La fraude au clic consiste à générer un taux de clic erroné en utilisant des personnes ou des programmes informatiques pour cliquer sur des campagnes publicitaires. Click Foresics, spécialiste texan de la lutte anti-fraude au clic, annonce une diminution des taux de fraude en 2008, tout en relevant que ces taux sont encore très élevés.
Ainsi, Click Foresics annonce une légère diminution des taux de fraude : entre le premier et le second trismestre 2008, le taux de fraude par clic serait passé de 16,3% à 16,2% sur les réseaux de recherche, et de 27,8% à 27,6% sur les réseaux de contenu. On constate donc que ceux-ci sont tout de même encore élevés. Depuis 2006, la plupart des régies publicitaires se sont attelées au problème. C'est le cas de la régie Google Adwords, qui, selon un billet publié sur le blog SEO, Adsense et Référencement en date du 16 août, utiliserait au moins 7 méthodes pour limiter la fraude au clic sur ses publicités :
- La traque à l'IP : Google traquerait les adresses IP des détenteurs de compte Adsense afin de repérer ceux qui cliqueraient sur leur propre publicité
- L'observation du taux de CTR : Un CTR trop élevé attirerait l'attention des controleurs d'Adsense.

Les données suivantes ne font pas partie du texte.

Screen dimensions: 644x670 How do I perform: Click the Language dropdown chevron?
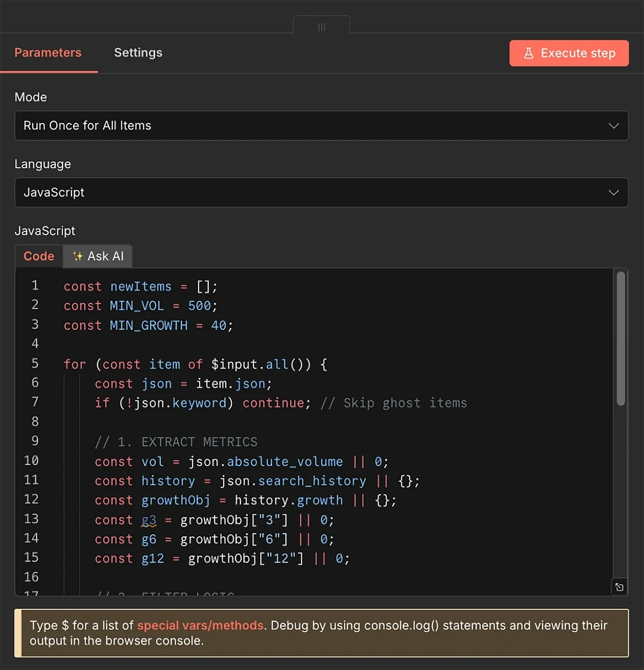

- L'utilisation des cookies : Google utiliserait les cookies pour repérer toutes les adresses IP à partir desquelles un utilisateur se connecte à son compte Adsense, toujours dans le but d'observer s'il effectue ou non des clics frauduleux sur ses propres publicités.

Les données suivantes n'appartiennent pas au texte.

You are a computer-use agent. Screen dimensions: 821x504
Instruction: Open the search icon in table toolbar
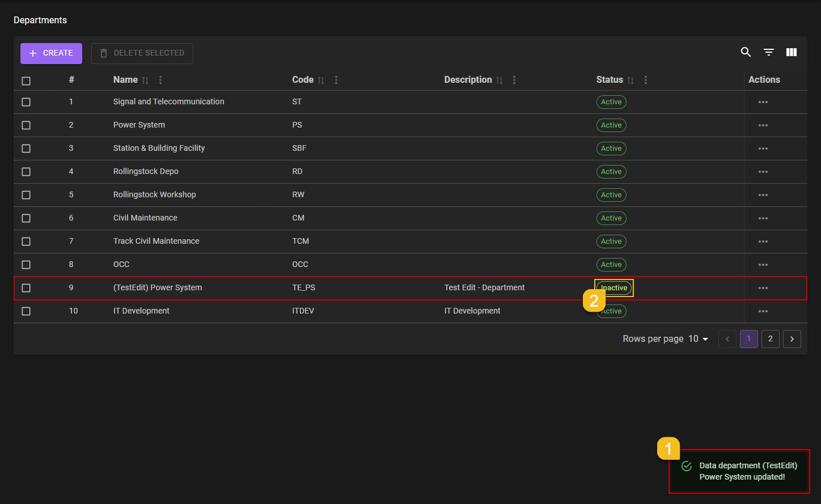(746, 53)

- Le comportement des visiteurs : Si les visiteurs ne cliquent que sur les publicités d'un même annonceur, ou s'ils n'attendent pas que la page se soit chargée pour la fermer, ou encore si le taux de conversion est trop faible, Google peut être amené à considérer cela comme un fraude
- D'où vient le visiteur : Google observe également d'où vient le visiteur, et il met en correspondance ces informations avec les publicités cliquées.
- Le trafic sur le site : Google observe le trafic sur le site où est placée la publicité : si le site n'est pas référencé par Google, et que le trafic n'est pas issu d'autres sites, Google peut être amené à penser qu'il s'agit de fraude
- Le texte adjacent à la publicité Adwords ne doit pas inviter au clic. Il faut donc bannir les titres "Liens intéressants" ou " Visitez nos partenaires"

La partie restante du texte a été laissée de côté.